The DeWind turbine brand has had a chequered history. After installation of about 350 MW of DeWind turbines in Germany, the financially troubled company passed from private German ownership into the hands of the British FKI group in 2002. FKI subsequently dumped DeWind in 2004 after an extensive exercise in mopping up technology and customer service problems, admitting its investment had been a loss making venture. The remains of DeWind were taken on by a British investor, Michael Porter, under the name EU Energy. It was subsequently bought last year by CTC, which at the time was coming out of bankruptcy. CTC and EU Energy share a prior history.
Effective last month, EU Energy is now dissolved into the CTC corporate umbrella, according to Peter Ziegler of DeWind. CTC will take the lead on marketing DeWind turbines and sourcing towers and blades. TECO-Westinghouse will be the contract manufacturer solely for the North American market, for now, while CTC will market and the sell the turbines world wide.
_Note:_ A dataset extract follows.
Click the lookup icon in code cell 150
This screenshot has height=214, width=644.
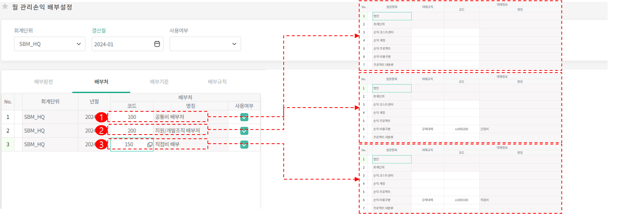point(150,145)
TECO-Westinghouse will use its own global supply chain for the nacelles and hubs it produces for DeWind. Ziegler says CTC is also preparing to use 90 metre diameter rotors that should be ready at the end of 2007. They are intended for lower wind speed sites in America and Mexico.
The transmission of the new DeWind 2 MW model avoids conflicting the North American patent for variable speed turbines, now owned by GE, by employing a specially developed "WinDrive hydrodynamic torque converter" developed by Germany's Voith AG along with a synchronous AC generator that is able to connect directly to the grid without the use of an inverter. "A prototype is going up in December in Cuxhaven, Germany, at the DEWI's test facility by the North Sea," said CTC's Andy Lockhart last month. The torque converter allows a constant speed rotation of the generator enabling it to feed 13.8 kV directly to the grid.
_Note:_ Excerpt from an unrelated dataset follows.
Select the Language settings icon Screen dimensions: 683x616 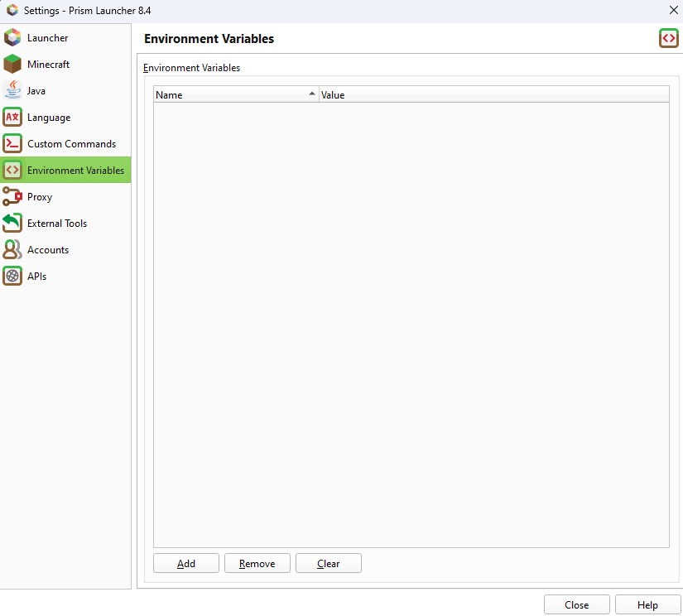[x=13, y=117]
The CTC partnership with DeWind includes collaboration on research and development and the creation of an operations and maintenance division (O&M) to service DeWind units as they trickle into the North American market. The unit will also offer service deals on turbines from other manufacturers.
"The service opportunities in North America are tremendous and the choice of service providers is limited in today's market," says Lockhart. The business will be based on DeWind's experience servicing machines in Europe, a business painstakingly built up by FKI. Bachmeyer adds that TECO-Westinghouse's O&M services for its current motor customers will help accelerate a move into wind turbine O&M.
Bachmeyer notes the wind industry's rapid evolution from a small cottage type industry. "When the large manufacturers realised this was a big thing, they jumped right into it and now you have ... professional manufacturers involved that can control the supply chain and understand the need for lean manufacturing in order to get cost down," Bachmeyer says. "I'm not a wind expert but I've been around long enough to know there are business patterns, much like the sine wave in electric power currents, when things are up and thing are down. The wind industry has had its bumps but it's up now and it's going to be up for a long time."